Wie reportedly hit 7-iron into 10 the other day. Petterson said she “squeezed a 4-iron,” into the eighth. Wie hit an iron into 18 Friday, but a hybrid Sunday.

Our working theory favors elite-level players who bomb it, like Brittany Lincicome (2nd among LPGA tour players with an average driving distance of 273 yards), Lexi Thompson (ninth, 265), and Sei Young Kim (13th, 263).

Pettersen and Wei are 21st and 26th in distance, but those may also be deceptive numbers.

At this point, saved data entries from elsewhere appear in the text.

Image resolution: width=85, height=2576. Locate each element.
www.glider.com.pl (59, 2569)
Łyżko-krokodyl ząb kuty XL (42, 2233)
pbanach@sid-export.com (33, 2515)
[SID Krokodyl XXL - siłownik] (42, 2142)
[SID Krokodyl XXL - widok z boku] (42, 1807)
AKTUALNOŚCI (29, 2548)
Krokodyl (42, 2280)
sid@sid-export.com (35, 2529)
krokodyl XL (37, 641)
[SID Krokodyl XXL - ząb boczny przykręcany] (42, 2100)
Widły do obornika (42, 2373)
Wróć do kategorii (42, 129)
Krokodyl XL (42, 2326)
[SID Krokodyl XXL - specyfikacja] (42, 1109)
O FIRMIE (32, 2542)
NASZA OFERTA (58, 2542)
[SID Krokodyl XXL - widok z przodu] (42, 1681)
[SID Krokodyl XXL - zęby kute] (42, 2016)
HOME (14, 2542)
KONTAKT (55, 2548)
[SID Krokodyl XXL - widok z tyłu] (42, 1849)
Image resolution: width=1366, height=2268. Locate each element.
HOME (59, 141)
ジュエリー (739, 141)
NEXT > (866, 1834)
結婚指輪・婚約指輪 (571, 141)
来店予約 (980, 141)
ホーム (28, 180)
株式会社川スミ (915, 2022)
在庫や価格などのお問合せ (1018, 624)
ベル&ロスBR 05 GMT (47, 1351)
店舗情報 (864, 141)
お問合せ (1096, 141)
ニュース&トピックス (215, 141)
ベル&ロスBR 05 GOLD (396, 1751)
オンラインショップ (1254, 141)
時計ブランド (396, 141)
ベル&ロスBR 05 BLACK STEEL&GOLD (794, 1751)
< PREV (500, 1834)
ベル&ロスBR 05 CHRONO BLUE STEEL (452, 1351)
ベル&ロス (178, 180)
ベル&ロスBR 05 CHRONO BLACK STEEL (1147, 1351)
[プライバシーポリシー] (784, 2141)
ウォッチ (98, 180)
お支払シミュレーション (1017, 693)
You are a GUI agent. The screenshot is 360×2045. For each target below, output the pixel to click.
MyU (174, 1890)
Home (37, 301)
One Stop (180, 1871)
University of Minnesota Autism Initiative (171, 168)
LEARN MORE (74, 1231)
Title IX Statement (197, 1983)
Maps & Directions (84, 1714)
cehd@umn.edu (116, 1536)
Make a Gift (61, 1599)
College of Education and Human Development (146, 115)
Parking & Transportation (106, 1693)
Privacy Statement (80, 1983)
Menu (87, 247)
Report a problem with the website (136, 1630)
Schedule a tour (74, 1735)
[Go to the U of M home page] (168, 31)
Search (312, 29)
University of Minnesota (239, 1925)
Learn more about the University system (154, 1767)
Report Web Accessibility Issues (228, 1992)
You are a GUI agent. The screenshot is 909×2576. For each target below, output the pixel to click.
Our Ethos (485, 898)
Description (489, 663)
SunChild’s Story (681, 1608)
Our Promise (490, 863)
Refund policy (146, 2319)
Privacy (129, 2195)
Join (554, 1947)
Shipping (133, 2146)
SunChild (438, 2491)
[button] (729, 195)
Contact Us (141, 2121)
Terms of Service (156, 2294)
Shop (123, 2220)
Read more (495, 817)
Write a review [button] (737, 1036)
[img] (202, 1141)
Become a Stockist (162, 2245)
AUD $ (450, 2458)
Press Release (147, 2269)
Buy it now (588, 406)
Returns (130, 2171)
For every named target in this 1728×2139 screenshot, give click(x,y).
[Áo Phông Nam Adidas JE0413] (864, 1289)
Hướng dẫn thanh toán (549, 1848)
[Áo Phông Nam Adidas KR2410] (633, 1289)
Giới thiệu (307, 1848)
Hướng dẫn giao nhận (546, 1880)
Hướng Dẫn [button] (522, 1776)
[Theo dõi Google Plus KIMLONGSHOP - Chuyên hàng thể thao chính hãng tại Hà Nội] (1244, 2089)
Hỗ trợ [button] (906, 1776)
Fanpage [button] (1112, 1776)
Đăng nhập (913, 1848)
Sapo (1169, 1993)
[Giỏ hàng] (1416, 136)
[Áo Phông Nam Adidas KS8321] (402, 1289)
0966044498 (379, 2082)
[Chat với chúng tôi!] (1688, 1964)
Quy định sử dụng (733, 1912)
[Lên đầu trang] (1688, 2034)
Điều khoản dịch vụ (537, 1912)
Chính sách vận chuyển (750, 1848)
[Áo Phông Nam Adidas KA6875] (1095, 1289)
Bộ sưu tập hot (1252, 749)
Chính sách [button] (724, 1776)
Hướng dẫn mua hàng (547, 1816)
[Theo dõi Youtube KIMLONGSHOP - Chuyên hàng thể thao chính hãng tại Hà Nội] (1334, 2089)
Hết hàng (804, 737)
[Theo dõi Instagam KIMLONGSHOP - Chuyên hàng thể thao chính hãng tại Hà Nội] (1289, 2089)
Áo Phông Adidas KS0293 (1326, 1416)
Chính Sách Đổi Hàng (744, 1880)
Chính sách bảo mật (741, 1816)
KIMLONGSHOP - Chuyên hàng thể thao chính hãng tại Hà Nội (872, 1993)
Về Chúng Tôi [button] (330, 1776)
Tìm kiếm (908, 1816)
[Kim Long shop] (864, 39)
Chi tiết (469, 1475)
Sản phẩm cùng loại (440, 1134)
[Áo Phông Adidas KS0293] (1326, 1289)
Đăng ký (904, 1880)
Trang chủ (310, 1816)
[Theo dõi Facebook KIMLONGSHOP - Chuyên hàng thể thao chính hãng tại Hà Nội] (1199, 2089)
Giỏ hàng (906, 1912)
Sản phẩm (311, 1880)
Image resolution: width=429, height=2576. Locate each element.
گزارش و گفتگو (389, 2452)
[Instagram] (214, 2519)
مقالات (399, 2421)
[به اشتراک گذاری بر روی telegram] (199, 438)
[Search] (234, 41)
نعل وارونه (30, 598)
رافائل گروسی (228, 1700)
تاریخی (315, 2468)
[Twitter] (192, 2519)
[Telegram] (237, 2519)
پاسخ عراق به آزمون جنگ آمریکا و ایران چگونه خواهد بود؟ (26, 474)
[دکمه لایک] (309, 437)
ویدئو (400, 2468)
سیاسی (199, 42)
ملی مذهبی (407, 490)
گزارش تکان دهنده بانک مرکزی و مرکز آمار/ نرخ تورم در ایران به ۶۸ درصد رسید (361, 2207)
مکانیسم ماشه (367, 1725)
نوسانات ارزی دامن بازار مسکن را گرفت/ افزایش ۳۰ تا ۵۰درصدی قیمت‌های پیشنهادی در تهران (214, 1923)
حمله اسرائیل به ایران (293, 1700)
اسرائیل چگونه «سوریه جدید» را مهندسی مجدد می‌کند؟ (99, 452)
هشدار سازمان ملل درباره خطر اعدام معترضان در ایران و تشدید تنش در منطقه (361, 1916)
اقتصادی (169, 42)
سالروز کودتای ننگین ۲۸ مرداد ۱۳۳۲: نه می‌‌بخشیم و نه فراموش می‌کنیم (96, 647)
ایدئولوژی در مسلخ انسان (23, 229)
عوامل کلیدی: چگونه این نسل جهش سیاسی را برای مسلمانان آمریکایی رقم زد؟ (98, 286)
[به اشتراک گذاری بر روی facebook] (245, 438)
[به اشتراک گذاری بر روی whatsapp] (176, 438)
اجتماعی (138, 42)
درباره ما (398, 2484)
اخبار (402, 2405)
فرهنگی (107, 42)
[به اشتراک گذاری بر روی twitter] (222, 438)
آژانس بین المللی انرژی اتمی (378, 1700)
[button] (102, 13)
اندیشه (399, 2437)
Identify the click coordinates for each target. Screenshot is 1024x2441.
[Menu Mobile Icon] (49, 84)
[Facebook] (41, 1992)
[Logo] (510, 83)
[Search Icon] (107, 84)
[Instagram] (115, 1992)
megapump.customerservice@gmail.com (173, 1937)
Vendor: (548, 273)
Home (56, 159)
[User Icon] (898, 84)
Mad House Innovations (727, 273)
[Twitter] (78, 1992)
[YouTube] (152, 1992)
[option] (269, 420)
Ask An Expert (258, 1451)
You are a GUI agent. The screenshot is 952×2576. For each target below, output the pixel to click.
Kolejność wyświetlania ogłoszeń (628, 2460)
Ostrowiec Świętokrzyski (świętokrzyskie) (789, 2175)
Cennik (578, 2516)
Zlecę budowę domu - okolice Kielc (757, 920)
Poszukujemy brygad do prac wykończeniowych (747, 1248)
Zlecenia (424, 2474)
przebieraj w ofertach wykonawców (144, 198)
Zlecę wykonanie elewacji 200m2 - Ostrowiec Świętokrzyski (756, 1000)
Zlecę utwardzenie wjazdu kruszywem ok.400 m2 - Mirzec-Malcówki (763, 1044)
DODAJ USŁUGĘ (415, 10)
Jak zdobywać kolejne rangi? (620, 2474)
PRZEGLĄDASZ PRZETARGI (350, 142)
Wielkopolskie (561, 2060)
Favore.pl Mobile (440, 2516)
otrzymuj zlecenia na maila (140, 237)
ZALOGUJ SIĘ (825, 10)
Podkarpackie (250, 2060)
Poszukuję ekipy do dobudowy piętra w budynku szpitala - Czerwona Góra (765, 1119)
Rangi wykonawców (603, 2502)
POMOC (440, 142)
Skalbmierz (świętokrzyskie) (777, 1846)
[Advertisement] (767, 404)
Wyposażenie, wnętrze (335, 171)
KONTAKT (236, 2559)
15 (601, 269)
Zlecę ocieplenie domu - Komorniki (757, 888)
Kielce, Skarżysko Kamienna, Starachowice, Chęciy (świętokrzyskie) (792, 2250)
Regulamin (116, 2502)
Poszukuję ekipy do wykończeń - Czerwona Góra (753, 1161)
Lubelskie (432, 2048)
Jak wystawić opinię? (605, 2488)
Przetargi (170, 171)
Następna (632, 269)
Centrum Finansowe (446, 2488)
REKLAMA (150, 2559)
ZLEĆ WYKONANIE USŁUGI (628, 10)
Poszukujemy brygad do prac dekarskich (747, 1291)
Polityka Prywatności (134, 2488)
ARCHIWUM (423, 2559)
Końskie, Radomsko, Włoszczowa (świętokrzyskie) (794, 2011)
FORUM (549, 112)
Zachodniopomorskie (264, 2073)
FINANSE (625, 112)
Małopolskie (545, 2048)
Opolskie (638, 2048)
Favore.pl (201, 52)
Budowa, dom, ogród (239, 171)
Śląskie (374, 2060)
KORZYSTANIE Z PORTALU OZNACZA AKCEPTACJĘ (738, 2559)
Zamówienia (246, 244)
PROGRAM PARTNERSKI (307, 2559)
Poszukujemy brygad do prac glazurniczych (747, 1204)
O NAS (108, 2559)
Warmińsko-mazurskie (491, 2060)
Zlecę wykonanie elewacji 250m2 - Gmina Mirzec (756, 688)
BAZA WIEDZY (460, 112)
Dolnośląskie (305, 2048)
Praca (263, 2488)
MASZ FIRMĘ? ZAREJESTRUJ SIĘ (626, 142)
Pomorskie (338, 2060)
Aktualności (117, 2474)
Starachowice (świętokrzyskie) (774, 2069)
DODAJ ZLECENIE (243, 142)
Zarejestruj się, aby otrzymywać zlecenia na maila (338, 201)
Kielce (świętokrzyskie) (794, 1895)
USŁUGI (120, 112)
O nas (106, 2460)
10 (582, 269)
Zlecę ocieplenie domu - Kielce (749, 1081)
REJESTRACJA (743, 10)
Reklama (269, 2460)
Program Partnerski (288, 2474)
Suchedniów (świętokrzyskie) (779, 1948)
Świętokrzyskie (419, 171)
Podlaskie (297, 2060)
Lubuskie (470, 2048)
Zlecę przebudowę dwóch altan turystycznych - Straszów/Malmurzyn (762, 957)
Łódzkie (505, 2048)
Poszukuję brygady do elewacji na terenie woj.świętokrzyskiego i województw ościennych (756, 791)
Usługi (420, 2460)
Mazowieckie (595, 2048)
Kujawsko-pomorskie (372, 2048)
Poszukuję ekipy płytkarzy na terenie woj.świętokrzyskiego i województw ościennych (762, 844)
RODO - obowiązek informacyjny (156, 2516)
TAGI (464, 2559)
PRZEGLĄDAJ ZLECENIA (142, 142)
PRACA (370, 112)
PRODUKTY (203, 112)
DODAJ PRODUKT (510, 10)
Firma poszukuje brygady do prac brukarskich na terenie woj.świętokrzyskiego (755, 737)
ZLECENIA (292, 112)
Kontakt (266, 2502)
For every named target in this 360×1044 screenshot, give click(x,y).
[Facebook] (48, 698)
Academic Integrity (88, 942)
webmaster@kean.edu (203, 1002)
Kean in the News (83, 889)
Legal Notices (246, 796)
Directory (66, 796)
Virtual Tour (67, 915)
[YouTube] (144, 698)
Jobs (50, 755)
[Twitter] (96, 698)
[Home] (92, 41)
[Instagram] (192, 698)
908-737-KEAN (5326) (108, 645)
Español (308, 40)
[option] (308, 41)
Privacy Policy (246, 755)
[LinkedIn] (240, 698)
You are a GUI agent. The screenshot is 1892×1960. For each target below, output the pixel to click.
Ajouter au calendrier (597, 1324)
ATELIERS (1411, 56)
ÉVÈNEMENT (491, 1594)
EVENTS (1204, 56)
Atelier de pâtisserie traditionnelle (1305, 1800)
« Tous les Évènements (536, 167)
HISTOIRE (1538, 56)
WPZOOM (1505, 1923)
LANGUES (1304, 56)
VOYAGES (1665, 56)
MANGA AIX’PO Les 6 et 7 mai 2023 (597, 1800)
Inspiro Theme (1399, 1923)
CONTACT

Pettersen is in the final stages of dialing in a swing change with coach Butch Harmon, and Wei is coming off hip and ankle injuries.

“I feel like my ball-striking is back to where I want it,” Petterson said. “In January (the new swing) was perfect, but then you tweak yourself into old habits.”

Petterson struggled early this year, but won the Manulife Classic in June, and finished seventh in the Women’s PGA the following week.

She visited Harmon in Las Vegas last week and, “got my draw back with the driver.”

Wie played Sunday with the now-familiar brace on her left ankle and compression tape all over her lower body.

“(The injuries) have definitely been holding e back a little bit,” Wie admitted. “Because of the pain, I have had to change my swing a little bit.”

Whatever the reason, 2015 has been a struggle. Wie’s best finish of the year was 11th, and she’s made one cut since April.

“It’s definitely better than it was before,” Wie said. “I’ve had two (platelet-rich plasma injections) now, and that’s definitely pushed me forward.”

Wie had not seen L.C.C. before last week. Although she played only the back nine Sunday, she now has 45 holes in on the course since Thursday.

“I’m thankful that I came early,” she said. “Now I can take it somewhat easy the next couple days.”